**SOURCE TEXT**

Field names must be lowercase letters, digits or the characters - (dash), _ (underscore) and . (period).

Would I be correct in understanding I might be able to use the prefixes I was asking about (# ! @ etc) in any field value as long as I treat them as a text string and quote them/escape them?

I apologize if I might be using the incorrect terminology or describing that incorrectly.

I’m on mobile a few days so can only be brief:

Many misunderstandings expressed here so far.

Those chars are indeed part of wikitext so while you can use them in tags (etc) it is an invitation for oroblems.

Tags are not necessarily tiddlers, and definitely not necessarily tiddlers tagged “tag”. That may be how you chose to represent then at one time and forgot it was your choicr.

Fieldnames are no longer restricted.

(Tiddly-)wikitext markup does not require a space char.

I’d recommend using some batch-converting tool to rename your tags. IF your tags are also tiddlers (which you indicate that they are because you said they’re tagged “tag”) then you can use the excellent Relink plugin which you should probably have anyway.

I second what Mat says. If there is any issue down the road, those “strange” tags are going to fall under suspicion. And just because the core is forgiving, doesn’t mean that every plugin or tool will be. Tiddlywiki Commander is a great tool for changing your tags.

Re field names, personally I play it safe and stick to fields without spaces. Not everything has been converted to use fields with spaces in their names (e.g. JSONTiddlerWidget)

Thank you @twMat and @Mark_S…it’s becoming clear I will be best off just playing it safe using only alphanumeric and find other ways of differentiating things like areas of context. I’ve already made quite extensive use of Tiddlywiki Commander - a great tool!

**STATED PROBLEM 1**
From the records, pull out the lines from the one containing "central (425, 771)" through the last line of the records, inclusive, and reproduce them unchanged.
These records are unrelated to the discussion of TiddlyWiki tags and field names.

Pointing records for screenshots and pages
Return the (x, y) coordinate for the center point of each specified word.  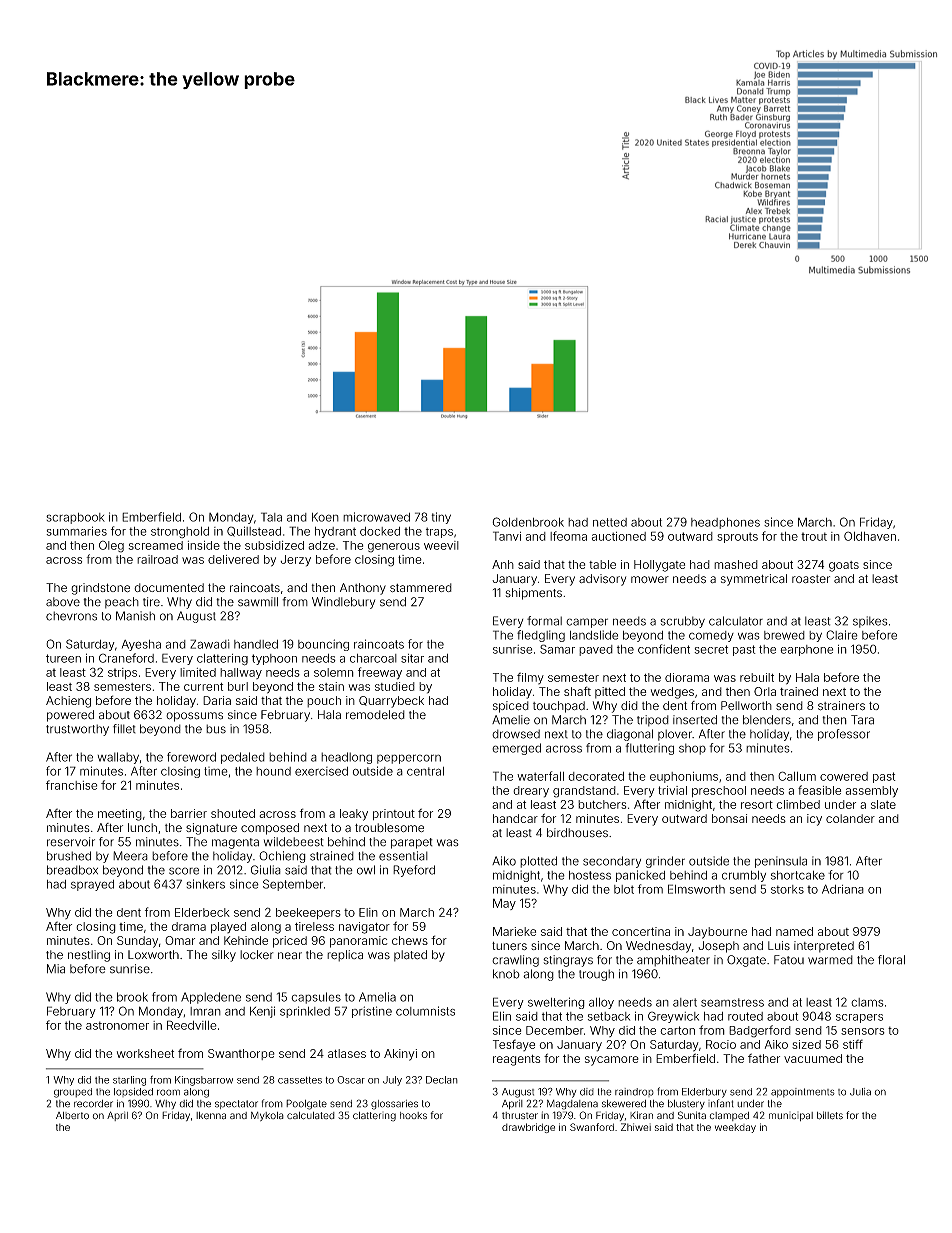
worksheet (145, 1053)
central (425, 771)
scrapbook (75, 518)
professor (844, 735)
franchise (71, 785)
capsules (316, 998)
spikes (870, 622)
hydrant (335, 532)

**STATED PROBLEM 2**
Pick up the discussion of TiddlyWiki tags and field names where it stops, and carry it on.

**FINAL ANSWER 1**
central (425, 771)
scrapbook (75, 518)
professor (844, 735)
franchise (71, 785)
capsules (316, 998)
spikes (870, 622)
hydrant (335, 532)

**FINAL ANSWER 2**
I appreciate all the replies.

@Jacqui it is quite easy to write wikitext and list tiddlers beginning with wikitext, however you want to do it whenever the title may be used, and other plugins and macros may or may not respect it.

I agree however if you add symbols just do not use then in such a way the resemble wikitext eg ! at the beginning of a title is heading “like” at the end of the word or sentence it is not. However as a design approach it is good not to use “compound keys”, tiddlers are unique and act as a key to the information functionality represented by the title. There are a lot of powerful and interesting ways to set and honor context and other methods to organise tiddlers, including now the cycle and tiggle operators and more, there has being a lot of new features added in the last 6-24 months. So perhaps raise these as questions to the community.

By the way depending on the logic involved perhaps use the ! # @ as separate tags, or now even fieldnames and or field values. You could use icons on tiddlers as well, the skyis the limit unless you compromise things yourself, like compound tiddler titles.